Electrification of the Built Environment: What It Means for You<< All Events
Electrification of the Built Environment: What It Means for You
Recent policies around the country are starting to ban natural gas in new construction and require all-electric building design. As the industry makes this monumental shift away from natural gas, it will have serious implications on the design community. Join Steve Gross and Jared Landsman to learn more about electrification, why it is important, and how architects can cost-effectively design all-electric buildings.

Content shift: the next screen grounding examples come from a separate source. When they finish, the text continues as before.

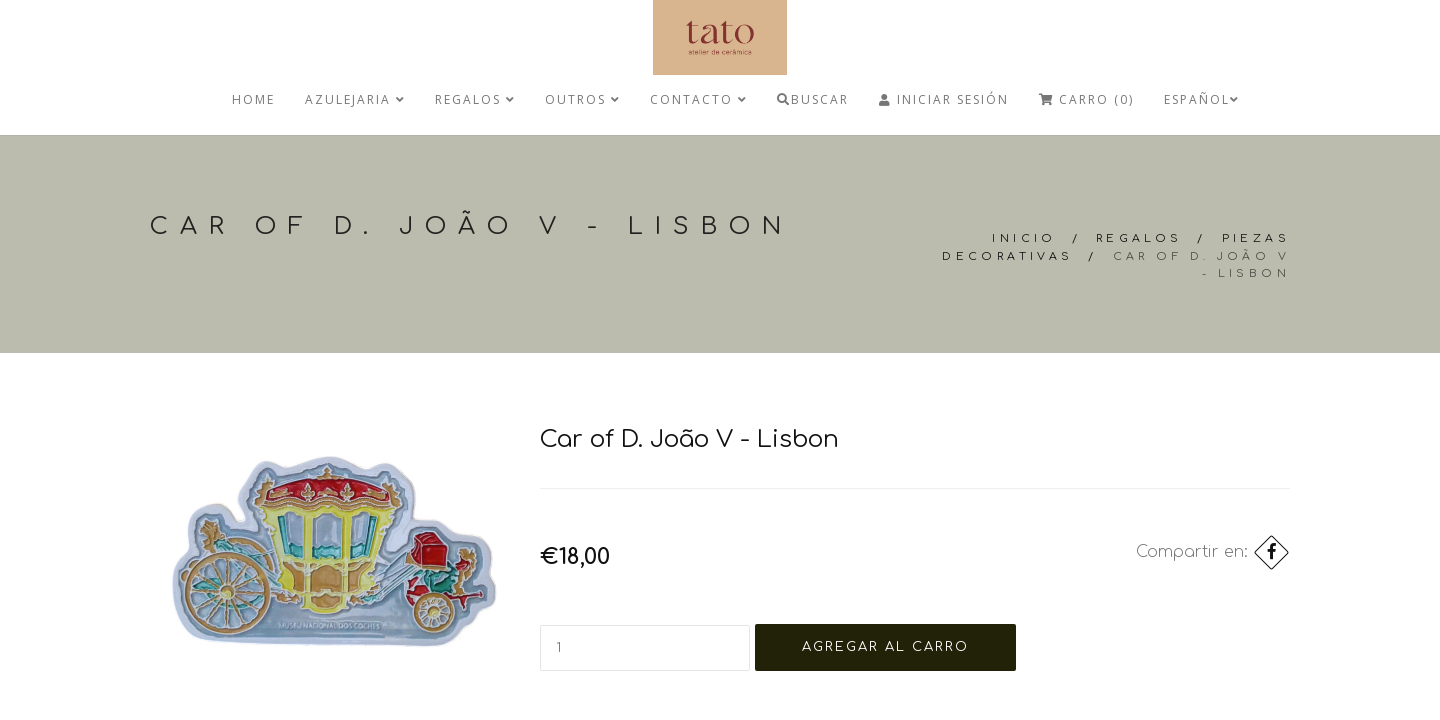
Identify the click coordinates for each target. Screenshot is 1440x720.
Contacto (698, 99)
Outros (582, 99)
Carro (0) (1086, 99)
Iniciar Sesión (944, 99)
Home (253, 99)
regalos (475, 99)
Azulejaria (355, 99)
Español (1201, 99)
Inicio (1024, 238)
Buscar (813, 99)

After attending this program, participants will be able to:
- Define electrification and recognize its significance in achieving a decarbonized future
- Understand the electrification codes and policies being employed within local municipalities
- Identify cost-effective all-electric design strategies and systems
- Recount real-world case studies of electrification being implemented in residential and non-residential applications
About the Speakers
Steve Gross, PE
Steve leads Interface San Francisco’s Building Performance Team, a passionate group of analysts that specialize in energy analysis, daylighting optimization, computational fluid dynamics, thermal comfort, and financial analysis. As a registered mechanical engineer in the State of California, Steve pursues the advancement of building technology and reduction of the carbon footprint of the built environment. His specialties including whole-building energy analysis, sustainable design, and mechanical control system optimization. Steve has extensive experience with successful LEED, Zero Net Energy, existing building energy audits/retrofits, and Passivhaus projects, helping project teams advance the use of sustainable technologies and implementation of conservation practices. He also has conducted state-of-the-art research in the areas of phase-change materials and natural ventilation control strategies.
Jared is an Associate with Integral Group where he leads the building performance team in Integral Group’s Oakland office. With a focus on all facets of building performance, Jared’s work includes energy and carbon analytics, systems selection, thermal comfort assessment, natural ventilation, climate analysis, and post occupancy evaluation. Jared has worked on many zero net energy projects, helping guide building design toward high performance, and has experience with decarbonization, electrification, and microgrids. Jared previously studied building science and sustainability at UC Berkeley, where he did research for the Center for the Built Environment on passive design and thermal comfort. He serves as a member of the LEED Indoor Environmental Quality Technical Advisory Committee and as a consultant to the ASHRAE 62.1 Natural Ventilation Committee.